The parents of the family on the learning channel have two different kinds of dwarfism. The mother has achondroplasia which is an autosomal dominant trait and as such there was a 50% chance for each of her children she could pass it on. As it happened, only one of her 4 children got the gene. The father has a recessive condition, which is unrelated. He must have two recessive genes to be affected. He passes the gene to each of his children, but since the mom is homozygous dominant, or has 2 'normal' genes, none of the children display the fathers type of dwarfism, even though each of them has a copy of the recessive gene from the father.

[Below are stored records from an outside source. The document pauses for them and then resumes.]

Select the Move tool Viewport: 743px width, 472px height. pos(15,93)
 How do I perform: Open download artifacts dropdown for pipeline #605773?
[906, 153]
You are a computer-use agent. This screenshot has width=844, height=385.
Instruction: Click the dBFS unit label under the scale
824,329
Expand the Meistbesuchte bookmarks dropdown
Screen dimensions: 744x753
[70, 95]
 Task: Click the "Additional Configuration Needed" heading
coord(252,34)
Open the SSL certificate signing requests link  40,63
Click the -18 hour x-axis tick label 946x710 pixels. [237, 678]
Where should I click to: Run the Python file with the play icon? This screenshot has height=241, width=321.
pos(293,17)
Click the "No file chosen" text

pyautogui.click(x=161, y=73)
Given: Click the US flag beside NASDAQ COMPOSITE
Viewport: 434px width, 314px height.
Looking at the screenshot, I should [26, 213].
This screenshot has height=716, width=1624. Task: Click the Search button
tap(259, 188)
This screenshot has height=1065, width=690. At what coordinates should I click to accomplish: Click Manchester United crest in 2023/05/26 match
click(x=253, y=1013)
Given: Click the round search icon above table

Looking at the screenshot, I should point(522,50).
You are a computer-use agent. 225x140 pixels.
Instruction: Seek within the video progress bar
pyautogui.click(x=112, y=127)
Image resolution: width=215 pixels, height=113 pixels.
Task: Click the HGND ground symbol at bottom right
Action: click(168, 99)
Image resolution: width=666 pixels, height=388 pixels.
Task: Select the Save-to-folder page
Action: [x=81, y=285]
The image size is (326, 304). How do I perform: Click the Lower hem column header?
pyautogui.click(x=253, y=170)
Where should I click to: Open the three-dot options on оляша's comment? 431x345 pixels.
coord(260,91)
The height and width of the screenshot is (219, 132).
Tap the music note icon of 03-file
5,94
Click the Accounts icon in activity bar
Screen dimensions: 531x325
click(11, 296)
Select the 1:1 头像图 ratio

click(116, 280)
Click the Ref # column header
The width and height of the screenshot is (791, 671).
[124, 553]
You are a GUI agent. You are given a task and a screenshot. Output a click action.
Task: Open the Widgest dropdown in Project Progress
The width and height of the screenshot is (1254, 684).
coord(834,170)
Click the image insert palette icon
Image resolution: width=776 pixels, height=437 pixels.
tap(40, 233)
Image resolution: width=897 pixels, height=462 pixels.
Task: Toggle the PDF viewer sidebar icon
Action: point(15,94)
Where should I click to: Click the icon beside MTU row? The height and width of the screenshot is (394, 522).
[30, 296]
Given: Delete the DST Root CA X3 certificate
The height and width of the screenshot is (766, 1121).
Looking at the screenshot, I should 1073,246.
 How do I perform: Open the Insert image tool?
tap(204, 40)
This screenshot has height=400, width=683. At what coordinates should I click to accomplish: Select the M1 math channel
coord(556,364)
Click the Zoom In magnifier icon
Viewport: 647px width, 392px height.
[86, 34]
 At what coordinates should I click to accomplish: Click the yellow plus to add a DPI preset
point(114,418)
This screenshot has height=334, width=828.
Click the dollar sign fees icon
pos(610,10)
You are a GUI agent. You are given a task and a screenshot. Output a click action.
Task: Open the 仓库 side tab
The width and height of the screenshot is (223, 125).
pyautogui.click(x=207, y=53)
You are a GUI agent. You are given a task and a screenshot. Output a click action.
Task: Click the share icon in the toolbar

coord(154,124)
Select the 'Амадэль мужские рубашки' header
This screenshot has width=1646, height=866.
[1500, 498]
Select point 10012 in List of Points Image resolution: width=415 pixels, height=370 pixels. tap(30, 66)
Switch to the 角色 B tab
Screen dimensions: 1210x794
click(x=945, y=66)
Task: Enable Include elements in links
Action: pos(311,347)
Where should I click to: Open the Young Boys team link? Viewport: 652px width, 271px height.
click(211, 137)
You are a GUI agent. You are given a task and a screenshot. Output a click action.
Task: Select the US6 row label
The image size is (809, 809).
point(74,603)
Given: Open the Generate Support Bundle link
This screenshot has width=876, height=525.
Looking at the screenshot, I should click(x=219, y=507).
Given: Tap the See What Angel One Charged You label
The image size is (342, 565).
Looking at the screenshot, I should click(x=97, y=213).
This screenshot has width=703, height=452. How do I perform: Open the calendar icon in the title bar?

At this point each child now has one 'normal' gene from the mom, and one recessive gene from the dad, for his form of dwarfism.
And one of the kids ALSO has one dominant achondroplasia gene from the mom, the rest having gotten the unaffected gene from her.
So, what are the chances of any of the kids having children with the conditions of their parents? All three standard height kids carry the recessive gene for their fathers kind of dwarfism, which is rare in the general population, so it is unlikely they would have children with another carrier of the recessive trait. Also, unless they have a spontaneous mutation of the gene that causes achondroplasia, they cannot have a child with the kind of dwarfism their mother has. (It is true however, that the majority of people with achondroplasia get it from a spontaneous mutation)

The only child likely to have a child with dwarfism is the one with the single dominant gene for achondroplasia. he has a 50 -50 chance of passing the gene on.

Sorry for the lecture, but these are people with real problems, and it is good to understand it correctly.
 
Another note about achondroplasia....its more than just a dominant gene...all people with achodroplastic dwarfism are heterozygous for the condition- one achondroplastic gene, one normal gene. In the homozygous (two identical genes) conditions, achondroplasia is lethal.....problems go beyond dwarfism to skull and brain abnormalities...I don't believe a homozygous individual can survive more than hours past birth....Take care, Eric
 
I stand corrected. I had remembered things wrong regarding achondroplasia, and reviewed the texts, and you're both right. however, the cause of death in homozygotes with achondroplasia is listed as thoracic constriction, not skull problems. however, the leading cause of death among young achondroplasts (at least, of those associated with the disease) is cervico-medullary compression, due to malformation of the bones of the skull base. of course, I find the development of the skull to be fascinating, and achondroplasia to be a good illustrator of this development, because the bones of the skull are formed from multiple different embryonic precursors, some of which dependent on cartilage and others not (membranous vs endochondral bone).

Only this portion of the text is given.